↓↓↓
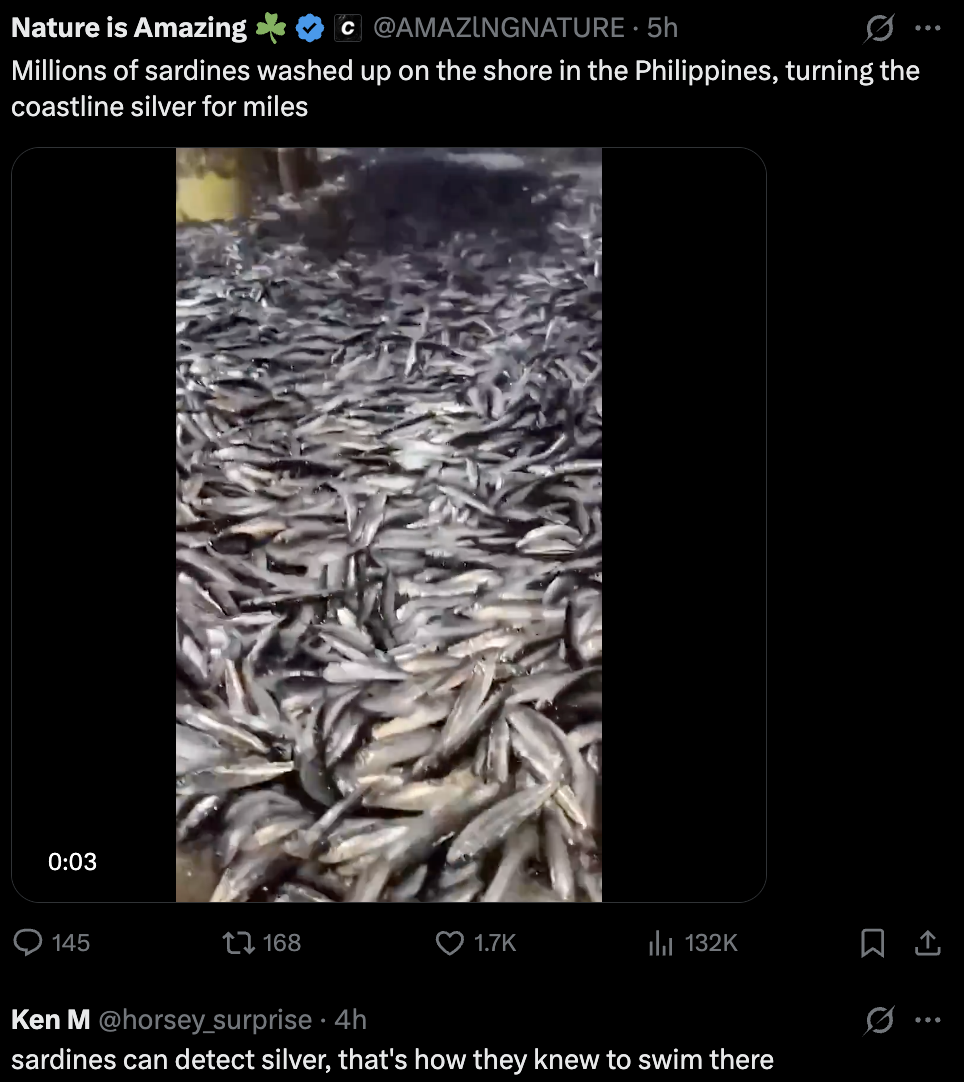Play the sardines video
964x1082 pixels.
[x=389, y=525]
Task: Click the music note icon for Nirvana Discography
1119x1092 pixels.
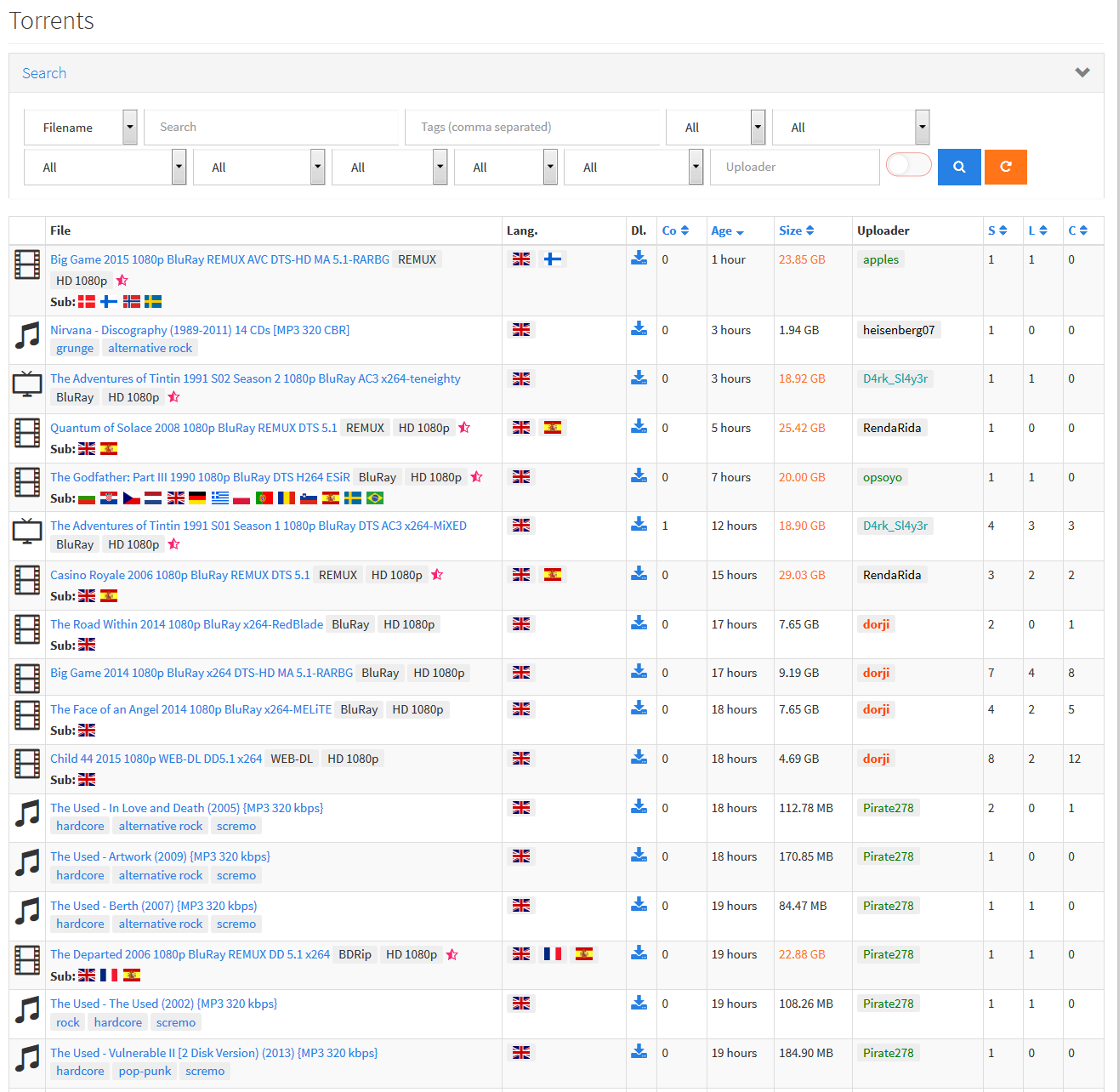Action: click(x=27, y=335)
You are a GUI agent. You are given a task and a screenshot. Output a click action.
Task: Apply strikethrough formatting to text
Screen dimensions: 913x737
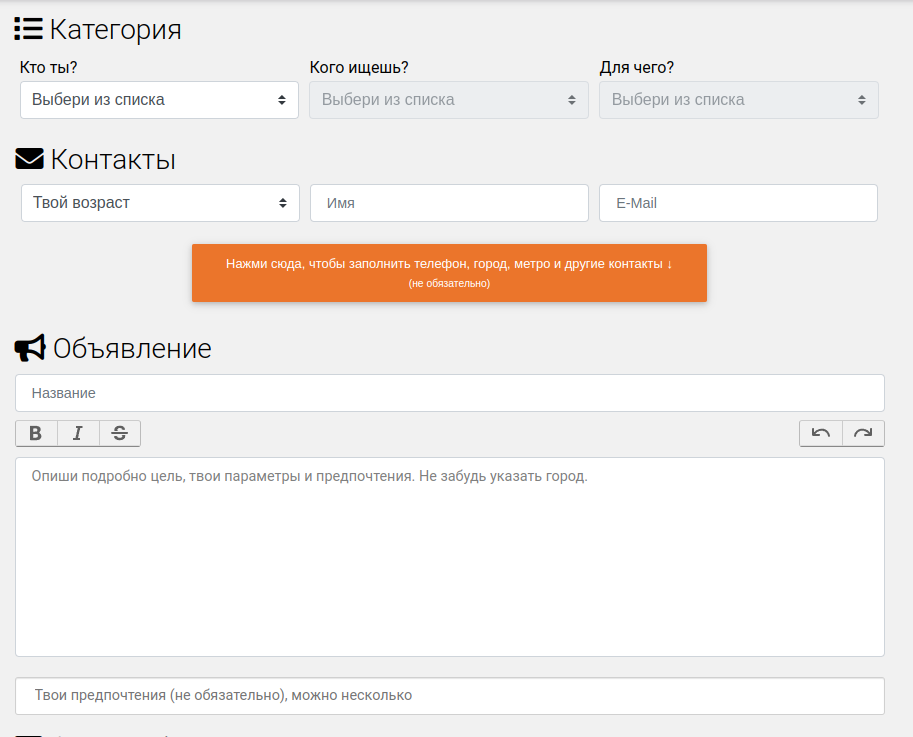click(x=120, y=433)
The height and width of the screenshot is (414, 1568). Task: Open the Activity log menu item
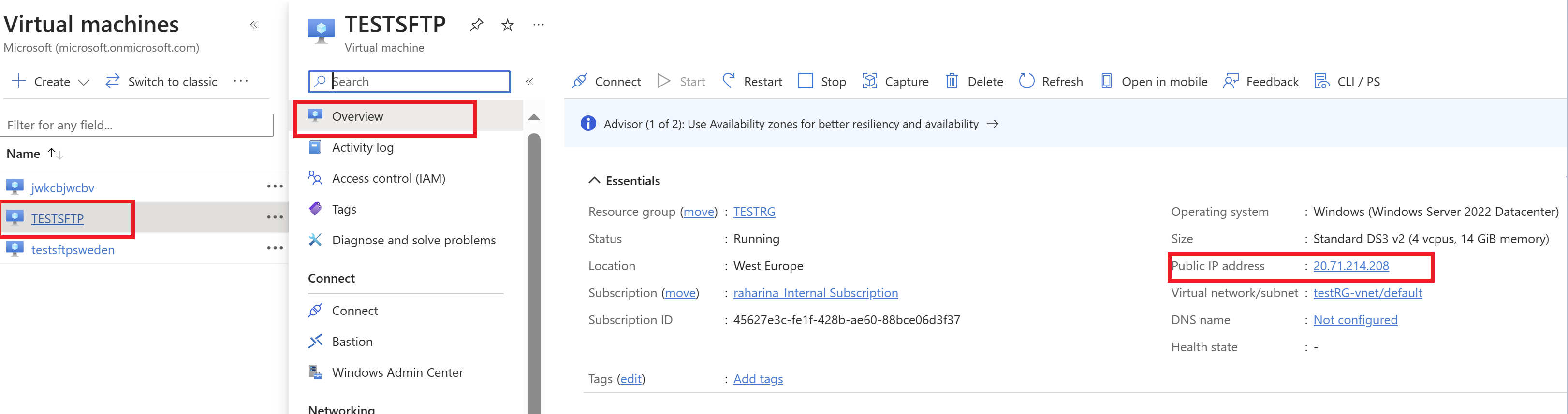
↑↑↑
## Task
Return exactly the lines from the one containing "Screen dimensions: 913x737" through the end of the records, leaving out every picture.

## Answer to this problem
Screen dimensions: 913x737
click(x=120, y=433)
The height and width of the screenshot is (414, 1568). Task: Open the Activity log menu item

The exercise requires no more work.